▶ **Work required**: Where does the word "mention" show up in the records? Copy every line that holds it.

▶ **Material for the task**:

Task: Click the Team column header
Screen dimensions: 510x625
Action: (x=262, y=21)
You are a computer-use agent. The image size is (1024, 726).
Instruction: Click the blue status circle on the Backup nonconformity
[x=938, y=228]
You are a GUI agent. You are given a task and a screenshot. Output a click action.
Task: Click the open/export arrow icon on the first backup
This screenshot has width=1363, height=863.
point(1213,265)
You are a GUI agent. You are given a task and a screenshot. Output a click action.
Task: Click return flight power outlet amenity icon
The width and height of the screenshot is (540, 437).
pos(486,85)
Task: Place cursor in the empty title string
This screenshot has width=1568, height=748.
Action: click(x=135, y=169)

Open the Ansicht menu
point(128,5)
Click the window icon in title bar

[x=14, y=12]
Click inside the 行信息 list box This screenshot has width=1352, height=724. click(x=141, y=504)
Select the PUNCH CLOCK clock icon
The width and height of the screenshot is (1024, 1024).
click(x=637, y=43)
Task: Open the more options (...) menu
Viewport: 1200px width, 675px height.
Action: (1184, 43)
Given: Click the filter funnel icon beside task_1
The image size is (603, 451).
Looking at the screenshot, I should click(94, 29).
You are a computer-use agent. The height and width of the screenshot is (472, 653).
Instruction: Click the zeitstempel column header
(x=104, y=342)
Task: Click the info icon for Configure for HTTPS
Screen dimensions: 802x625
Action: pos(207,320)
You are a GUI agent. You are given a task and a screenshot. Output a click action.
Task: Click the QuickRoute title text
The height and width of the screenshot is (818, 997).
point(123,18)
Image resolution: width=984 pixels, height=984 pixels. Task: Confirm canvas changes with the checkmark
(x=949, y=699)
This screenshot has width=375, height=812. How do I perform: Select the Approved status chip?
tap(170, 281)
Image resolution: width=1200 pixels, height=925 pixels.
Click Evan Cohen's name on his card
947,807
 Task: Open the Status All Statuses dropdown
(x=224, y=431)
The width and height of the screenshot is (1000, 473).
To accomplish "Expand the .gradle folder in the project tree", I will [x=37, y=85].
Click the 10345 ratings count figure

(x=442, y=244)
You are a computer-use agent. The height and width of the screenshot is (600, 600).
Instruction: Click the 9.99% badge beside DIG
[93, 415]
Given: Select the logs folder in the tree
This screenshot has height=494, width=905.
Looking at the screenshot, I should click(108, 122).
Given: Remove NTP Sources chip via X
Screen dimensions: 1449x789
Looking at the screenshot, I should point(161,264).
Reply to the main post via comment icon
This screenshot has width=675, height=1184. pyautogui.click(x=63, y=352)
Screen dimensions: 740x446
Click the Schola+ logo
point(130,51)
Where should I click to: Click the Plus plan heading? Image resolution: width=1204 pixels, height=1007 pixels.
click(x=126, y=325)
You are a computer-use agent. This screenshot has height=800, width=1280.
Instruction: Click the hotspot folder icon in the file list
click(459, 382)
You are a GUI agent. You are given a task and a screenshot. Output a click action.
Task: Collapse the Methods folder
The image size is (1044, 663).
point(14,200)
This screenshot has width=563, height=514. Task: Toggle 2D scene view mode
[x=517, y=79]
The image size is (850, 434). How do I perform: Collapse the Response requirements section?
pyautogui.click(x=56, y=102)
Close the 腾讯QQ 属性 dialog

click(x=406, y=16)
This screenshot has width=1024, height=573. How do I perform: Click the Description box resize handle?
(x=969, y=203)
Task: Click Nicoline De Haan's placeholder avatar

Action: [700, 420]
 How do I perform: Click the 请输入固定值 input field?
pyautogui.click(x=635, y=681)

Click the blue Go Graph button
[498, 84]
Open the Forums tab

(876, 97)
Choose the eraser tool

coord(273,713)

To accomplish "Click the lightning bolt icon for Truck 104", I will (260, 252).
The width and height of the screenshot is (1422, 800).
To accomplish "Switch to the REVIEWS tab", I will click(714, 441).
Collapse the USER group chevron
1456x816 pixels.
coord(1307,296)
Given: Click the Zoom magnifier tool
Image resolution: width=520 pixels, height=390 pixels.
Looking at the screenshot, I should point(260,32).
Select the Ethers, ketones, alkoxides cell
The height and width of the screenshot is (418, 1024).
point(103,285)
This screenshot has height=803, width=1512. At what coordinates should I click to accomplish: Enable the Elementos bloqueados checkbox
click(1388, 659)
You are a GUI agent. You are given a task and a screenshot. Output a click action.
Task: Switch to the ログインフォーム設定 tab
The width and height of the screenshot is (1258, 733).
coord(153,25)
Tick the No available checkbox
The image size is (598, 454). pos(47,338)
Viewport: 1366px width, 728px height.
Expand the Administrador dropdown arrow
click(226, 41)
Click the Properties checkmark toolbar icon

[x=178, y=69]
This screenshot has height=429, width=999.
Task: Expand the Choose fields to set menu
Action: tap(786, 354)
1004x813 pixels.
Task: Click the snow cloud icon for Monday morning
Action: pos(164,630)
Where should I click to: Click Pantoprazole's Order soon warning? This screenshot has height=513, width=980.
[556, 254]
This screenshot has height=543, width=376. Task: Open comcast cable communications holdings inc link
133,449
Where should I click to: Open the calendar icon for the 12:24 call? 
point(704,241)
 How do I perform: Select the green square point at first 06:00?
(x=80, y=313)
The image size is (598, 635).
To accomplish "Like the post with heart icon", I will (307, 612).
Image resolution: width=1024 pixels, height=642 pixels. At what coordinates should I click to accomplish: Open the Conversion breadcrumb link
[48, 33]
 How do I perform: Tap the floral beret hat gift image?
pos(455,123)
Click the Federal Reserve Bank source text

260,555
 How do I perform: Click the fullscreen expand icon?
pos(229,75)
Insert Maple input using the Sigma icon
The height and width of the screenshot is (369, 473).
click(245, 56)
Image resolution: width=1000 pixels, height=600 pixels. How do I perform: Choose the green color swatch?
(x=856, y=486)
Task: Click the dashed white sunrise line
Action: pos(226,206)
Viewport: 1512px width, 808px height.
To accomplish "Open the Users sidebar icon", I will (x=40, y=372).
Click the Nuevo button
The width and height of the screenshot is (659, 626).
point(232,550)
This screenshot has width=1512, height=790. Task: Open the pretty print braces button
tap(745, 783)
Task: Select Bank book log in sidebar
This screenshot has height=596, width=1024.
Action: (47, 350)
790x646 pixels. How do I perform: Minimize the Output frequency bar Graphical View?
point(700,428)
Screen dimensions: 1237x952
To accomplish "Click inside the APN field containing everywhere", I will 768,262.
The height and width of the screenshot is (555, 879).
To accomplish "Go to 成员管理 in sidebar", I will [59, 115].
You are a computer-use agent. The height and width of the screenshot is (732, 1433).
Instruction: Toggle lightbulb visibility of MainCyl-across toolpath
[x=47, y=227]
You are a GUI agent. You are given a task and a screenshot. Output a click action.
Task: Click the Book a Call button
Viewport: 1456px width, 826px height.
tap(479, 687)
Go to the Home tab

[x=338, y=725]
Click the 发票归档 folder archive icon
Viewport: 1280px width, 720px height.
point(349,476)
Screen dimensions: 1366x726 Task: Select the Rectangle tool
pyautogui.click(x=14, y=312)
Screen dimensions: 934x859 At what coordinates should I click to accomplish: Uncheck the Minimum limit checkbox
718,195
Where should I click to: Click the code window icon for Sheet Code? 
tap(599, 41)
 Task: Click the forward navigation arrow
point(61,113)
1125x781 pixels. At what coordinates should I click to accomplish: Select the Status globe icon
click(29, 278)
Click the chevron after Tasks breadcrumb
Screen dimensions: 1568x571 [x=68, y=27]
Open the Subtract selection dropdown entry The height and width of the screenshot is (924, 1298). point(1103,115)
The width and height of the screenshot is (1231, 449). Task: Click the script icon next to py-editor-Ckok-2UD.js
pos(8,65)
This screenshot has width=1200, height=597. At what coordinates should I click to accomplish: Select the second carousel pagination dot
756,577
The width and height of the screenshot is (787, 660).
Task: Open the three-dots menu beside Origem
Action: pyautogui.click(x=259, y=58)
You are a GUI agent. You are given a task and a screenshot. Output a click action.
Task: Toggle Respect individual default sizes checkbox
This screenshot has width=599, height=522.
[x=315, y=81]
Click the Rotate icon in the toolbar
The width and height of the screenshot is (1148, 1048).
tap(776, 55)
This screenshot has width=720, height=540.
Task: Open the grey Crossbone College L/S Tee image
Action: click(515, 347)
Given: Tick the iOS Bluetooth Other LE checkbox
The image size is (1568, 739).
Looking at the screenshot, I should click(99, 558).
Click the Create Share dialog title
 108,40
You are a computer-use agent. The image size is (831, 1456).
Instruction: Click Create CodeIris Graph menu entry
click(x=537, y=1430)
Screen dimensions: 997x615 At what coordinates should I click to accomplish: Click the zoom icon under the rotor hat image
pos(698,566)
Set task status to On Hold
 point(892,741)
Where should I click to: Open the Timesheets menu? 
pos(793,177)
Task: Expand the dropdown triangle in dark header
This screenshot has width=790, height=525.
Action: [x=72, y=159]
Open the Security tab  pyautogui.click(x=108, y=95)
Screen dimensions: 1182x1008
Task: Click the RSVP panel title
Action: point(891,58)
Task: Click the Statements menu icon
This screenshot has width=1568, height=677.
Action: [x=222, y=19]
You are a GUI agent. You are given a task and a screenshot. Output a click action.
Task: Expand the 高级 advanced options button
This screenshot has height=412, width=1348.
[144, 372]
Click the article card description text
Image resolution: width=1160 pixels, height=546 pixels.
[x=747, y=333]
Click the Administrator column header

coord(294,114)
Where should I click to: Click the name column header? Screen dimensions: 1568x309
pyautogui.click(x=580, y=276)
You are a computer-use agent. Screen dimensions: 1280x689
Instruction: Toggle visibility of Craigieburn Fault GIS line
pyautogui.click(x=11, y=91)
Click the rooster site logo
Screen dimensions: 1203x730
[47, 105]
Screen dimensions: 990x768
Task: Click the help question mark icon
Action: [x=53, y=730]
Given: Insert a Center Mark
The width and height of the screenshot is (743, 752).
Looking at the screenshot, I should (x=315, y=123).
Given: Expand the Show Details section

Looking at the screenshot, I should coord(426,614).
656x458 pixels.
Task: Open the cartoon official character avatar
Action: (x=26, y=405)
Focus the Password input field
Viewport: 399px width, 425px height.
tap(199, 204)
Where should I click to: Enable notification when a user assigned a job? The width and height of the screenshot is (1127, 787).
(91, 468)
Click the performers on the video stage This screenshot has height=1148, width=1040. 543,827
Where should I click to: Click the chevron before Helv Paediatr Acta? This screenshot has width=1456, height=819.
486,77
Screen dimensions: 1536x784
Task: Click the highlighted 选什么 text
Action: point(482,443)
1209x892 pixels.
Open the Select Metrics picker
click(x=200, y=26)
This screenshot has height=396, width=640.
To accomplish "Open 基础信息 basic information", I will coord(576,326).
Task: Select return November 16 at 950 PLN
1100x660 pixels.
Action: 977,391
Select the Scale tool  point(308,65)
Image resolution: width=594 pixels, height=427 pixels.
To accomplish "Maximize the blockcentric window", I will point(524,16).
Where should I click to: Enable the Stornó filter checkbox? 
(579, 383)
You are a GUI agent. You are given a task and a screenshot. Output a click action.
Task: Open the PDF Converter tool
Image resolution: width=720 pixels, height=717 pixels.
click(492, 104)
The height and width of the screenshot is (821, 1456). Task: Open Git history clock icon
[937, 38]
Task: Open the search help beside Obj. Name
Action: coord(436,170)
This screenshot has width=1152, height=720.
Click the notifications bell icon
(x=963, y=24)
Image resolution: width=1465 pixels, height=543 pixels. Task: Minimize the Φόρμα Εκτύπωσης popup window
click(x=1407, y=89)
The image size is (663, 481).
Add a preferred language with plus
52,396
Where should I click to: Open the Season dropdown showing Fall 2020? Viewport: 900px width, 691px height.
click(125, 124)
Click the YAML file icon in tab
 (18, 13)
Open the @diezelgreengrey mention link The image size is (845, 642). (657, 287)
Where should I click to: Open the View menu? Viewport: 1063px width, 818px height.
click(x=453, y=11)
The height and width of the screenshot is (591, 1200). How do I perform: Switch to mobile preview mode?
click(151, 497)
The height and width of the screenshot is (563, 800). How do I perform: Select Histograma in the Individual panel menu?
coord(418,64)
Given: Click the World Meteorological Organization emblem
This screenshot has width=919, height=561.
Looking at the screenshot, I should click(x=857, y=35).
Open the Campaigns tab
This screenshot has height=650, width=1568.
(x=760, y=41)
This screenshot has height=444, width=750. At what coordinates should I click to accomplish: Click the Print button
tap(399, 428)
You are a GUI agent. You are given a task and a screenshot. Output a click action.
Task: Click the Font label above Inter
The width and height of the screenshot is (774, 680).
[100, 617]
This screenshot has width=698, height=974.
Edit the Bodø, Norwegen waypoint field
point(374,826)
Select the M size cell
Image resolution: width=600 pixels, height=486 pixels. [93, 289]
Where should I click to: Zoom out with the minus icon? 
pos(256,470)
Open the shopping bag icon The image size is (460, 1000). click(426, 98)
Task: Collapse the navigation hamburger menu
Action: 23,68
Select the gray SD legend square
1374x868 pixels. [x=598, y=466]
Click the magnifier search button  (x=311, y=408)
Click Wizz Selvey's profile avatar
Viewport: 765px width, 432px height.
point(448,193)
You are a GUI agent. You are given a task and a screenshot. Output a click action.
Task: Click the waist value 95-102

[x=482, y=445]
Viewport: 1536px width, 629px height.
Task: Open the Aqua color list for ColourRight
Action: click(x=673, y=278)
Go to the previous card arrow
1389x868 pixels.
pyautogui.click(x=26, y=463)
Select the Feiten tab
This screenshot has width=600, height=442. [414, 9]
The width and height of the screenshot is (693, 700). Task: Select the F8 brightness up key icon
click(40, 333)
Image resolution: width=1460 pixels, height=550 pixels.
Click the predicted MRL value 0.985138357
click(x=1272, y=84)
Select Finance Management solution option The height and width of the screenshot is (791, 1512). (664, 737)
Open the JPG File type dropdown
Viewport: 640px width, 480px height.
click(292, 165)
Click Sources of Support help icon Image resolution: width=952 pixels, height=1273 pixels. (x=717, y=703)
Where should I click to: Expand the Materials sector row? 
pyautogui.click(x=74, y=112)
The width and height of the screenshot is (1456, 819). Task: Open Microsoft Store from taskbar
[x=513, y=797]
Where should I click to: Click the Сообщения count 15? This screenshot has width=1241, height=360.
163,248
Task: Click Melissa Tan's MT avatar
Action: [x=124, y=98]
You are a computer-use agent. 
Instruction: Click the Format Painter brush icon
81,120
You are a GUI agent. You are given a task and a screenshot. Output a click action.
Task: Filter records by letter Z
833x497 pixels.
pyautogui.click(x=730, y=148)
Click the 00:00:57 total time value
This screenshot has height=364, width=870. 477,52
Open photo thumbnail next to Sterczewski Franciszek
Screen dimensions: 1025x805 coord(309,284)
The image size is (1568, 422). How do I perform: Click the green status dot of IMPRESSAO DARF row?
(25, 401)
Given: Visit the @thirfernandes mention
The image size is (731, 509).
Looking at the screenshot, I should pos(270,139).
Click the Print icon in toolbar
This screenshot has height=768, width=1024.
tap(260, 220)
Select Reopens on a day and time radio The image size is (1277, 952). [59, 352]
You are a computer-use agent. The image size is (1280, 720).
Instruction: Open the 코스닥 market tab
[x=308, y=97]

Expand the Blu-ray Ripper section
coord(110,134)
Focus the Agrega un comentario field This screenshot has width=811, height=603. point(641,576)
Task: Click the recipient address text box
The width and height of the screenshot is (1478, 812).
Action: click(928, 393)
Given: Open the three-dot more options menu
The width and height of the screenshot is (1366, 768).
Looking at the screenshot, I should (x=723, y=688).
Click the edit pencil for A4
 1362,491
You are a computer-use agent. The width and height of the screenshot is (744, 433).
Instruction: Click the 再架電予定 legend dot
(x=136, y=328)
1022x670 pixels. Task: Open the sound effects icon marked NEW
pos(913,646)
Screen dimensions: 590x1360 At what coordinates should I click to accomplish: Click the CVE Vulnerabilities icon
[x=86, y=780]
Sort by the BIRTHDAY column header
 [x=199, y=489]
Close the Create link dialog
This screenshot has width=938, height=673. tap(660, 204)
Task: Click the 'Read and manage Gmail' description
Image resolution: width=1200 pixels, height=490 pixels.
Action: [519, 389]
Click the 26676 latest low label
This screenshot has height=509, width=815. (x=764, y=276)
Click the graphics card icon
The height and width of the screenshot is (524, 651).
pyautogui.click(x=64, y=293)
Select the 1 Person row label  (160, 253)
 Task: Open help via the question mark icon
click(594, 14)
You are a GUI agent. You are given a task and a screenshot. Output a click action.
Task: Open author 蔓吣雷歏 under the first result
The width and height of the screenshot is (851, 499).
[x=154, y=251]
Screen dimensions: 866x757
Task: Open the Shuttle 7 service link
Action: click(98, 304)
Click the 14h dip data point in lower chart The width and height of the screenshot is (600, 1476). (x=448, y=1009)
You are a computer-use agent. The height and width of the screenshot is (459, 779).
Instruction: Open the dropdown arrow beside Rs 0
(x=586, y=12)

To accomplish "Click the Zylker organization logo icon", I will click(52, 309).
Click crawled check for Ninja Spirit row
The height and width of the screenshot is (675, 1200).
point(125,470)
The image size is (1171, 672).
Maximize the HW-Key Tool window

▶ **Answer to this problem**:
Open the @diezelgreengrey mention link The image size is (845, 642). (657, 287)
Given: Visit the @thirfernandes mention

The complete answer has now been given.